Мне было девятнадцать, В каждой петлице по одному кубику, и никакого опыта командования в боевой обстановке. Задача для него была не из легких. «Что ему можно доверить?» — ломал он себе голову. Начальник штаба напомнил мне, что в ноябре 1941 года полк участвовал в знаменитом параде на Красной площади и дрался на подступах к Москве. Это были славные страницы в истории полка, но я промолчал о своем участии в этих событиях.

— Назначаю тебя офицером связи. Будешь в моем распоряжении. Получишь карту… Завтра до начала артподготовка пойдешь в штаб соседнего полка для поддержания взаимодействия.

— Есть!

Я был крайне удивлен таким назначением. На армейском сборном пункте мне сказали, что буду назначен заместителем или командиром минометной роты. Не было бы для меня неожиданностью и назначение командиром взвода, только не офицером связи. Я не понял толком, что же мне предстоит завтра делать, но переспрашивать не стал.

— Ну, что? — спросил меня Тихонравов, когда я вышел из землянки.

— Иди, узнаешь, только не улыбайся.

Теперь была моя очередь держать его вещмешок, пока он не получит назначение.

Тихонравов был на год старше, ниже меня ростом и до курсов служил не оружейным мастером, а наводчиком в минометной роте. Из его рассказов я знал, что он около года до войны проработал в геологической партии и считал себя геологом.

— Что так быстро? — удивился я, когда он вышел.

— Ну, ты, наверное, ниже командира полка не соглашался, а я сразу согласился офицером связи.

— Тогда пойдем в комендантский взвод.

— Пойдем, только скажи, что это такое — офицер связи?

— А я откуда знаю?

— Так тебе растолковали же?

— В двух словах.

— А мне ни слова. Сказали, что ты в курсе…

— Найдем коменданта, потом расскажу.

Вход в комендантскую землянку был завешен плащ-палаткой. Под низким потолком висело облако едкого дыма. Комендант сидел с автоматом на коленях. Встретил нас бел восторгов и пропустил в землянку только после того, как мы сказали, что направлены начальником штаба. Потом поинтересовался: не земляки ли мы будем. Он назвал городок, о котором мы никогда не слыхали. Больше комендант нас ни о чем не спрашивал.

Позже из разговоров, когда мы уже лежали на хвое на равных с хозяевами землянки, узнали, что комендант не зря сидит с автоматом у входа.

В углу, в шинели без ремня, лежал старший лейтенант приговоренный военным трибуналом к расстрелу за то, что оставил на какое-то время роту, которой командовал, — в самый разгар боя его не оказалось на месте… Нам не случалось еще лежать на одних нарах с осужденным на смерть. Тихонравов порывался выговорить ему. Комендант начинал кашлять. Осужденный оправдывался, тяжело вздыхал, просил поверить ему.

— Ты в своем уме был? — наступал на него Тихонравов.

— Сам не знаю, как вышло.

— Брось ты…

— Струсил, — вмешался я, чтобы подвести черту под дискуссией, которой не было видно конца.

Комендант разразился страшным кашлем. На какое-то время разговор утих. Послышалось завывание снаряда в вслед за тем близкий разрыв. За ним последовал второй, третий… Одиночные разрывы через равные промежутки времени врывались в землянку.

— Пошел долбить, — заметил комендант. — Теперь на всю ночь.
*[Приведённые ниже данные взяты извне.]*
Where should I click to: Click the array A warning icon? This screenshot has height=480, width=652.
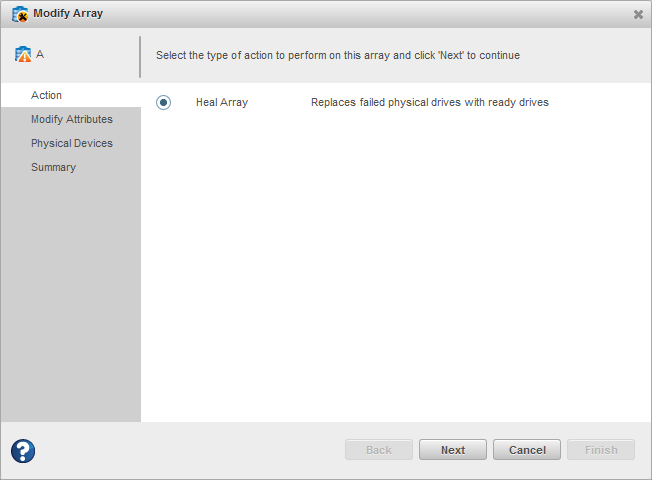[23, 55]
По его словам, каждый день с наступлением темноты начинается этот обстрел. Обстреливалось одно и то же место. Снаряды не долетали до расположения штаба полка, а посылались, видимо, сюда, на небольшую возвышенность в лесу, где были разбросаны штабные землянки.
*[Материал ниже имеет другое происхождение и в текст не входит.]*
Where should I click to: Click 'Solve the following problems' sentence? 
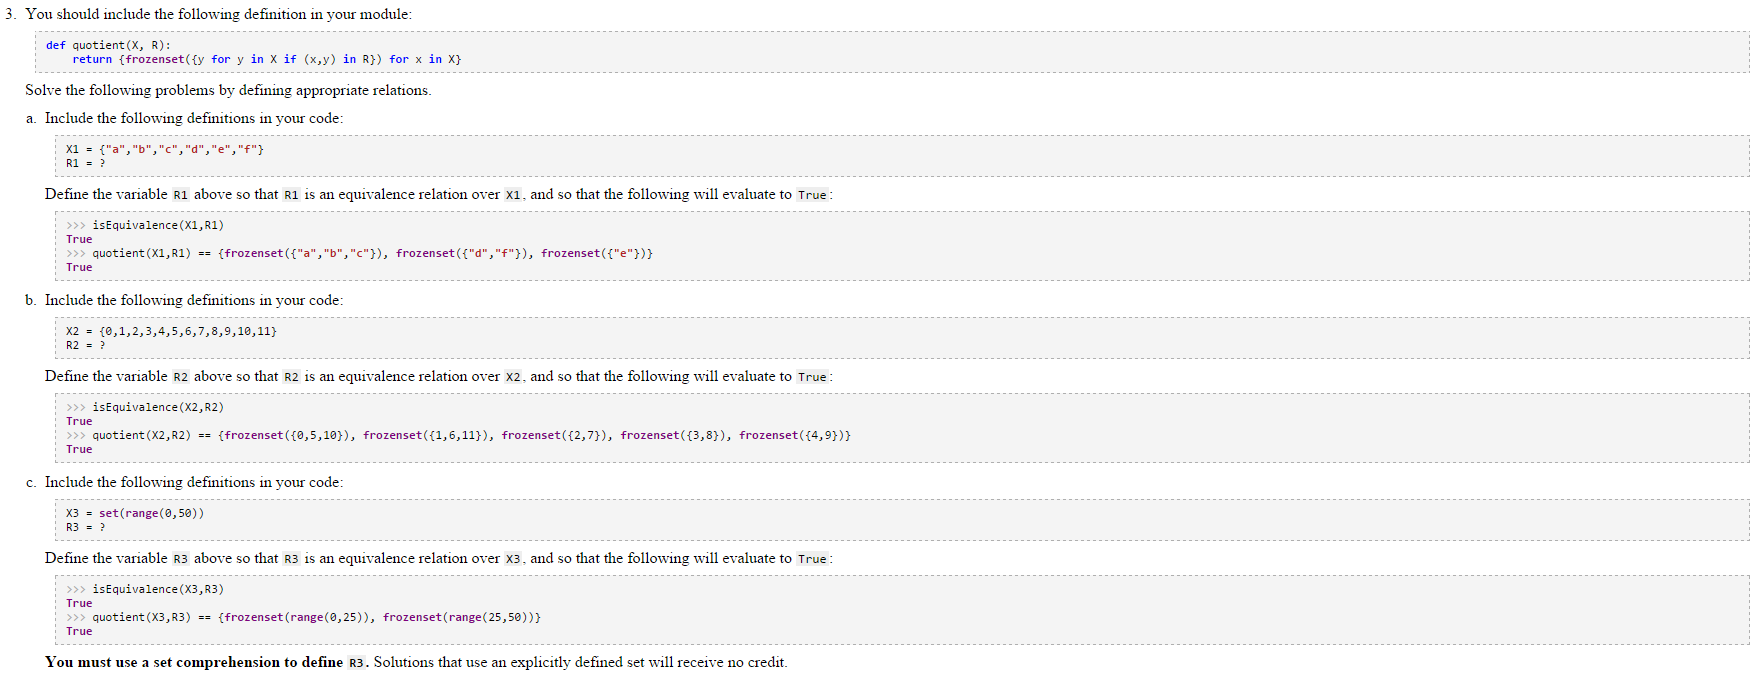click(x=228, y=90)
Арестант опять заговорил. Вчера, после заседания трибунала, он обжаловал приговор и надеялся, что расстрел ему заменят штрафным батальоном. Он все время говорил сам с собою об одном и том же, хотел услышать поддержку от нас. Только один солдат высказал свое мнение.

— Зачем его стрелять? Винтовку в руки — и пусть искупает свои грехи!
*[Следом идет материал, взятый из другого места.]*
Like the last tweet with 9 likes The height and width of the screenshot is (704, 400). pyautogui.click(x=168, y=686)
— Я об этом и прошу, — сразу оживился осужденный.

— Хватит. Помолчи, — прервал его комендант. — Раньше надо было думать. Каждый будет убегать, что из этого выйдет…

Все замолчали. Я удивился откровенности и будничности этих разговоров в землянке. Невольно вспомнил «Овода» — меня когда-то потрясли страницы его последних дней в камере — и при этом поймал себя на мысли, что арестант в нынешнем случае не вызывал у меня никакой жалости. Обстоятельства тут были другие.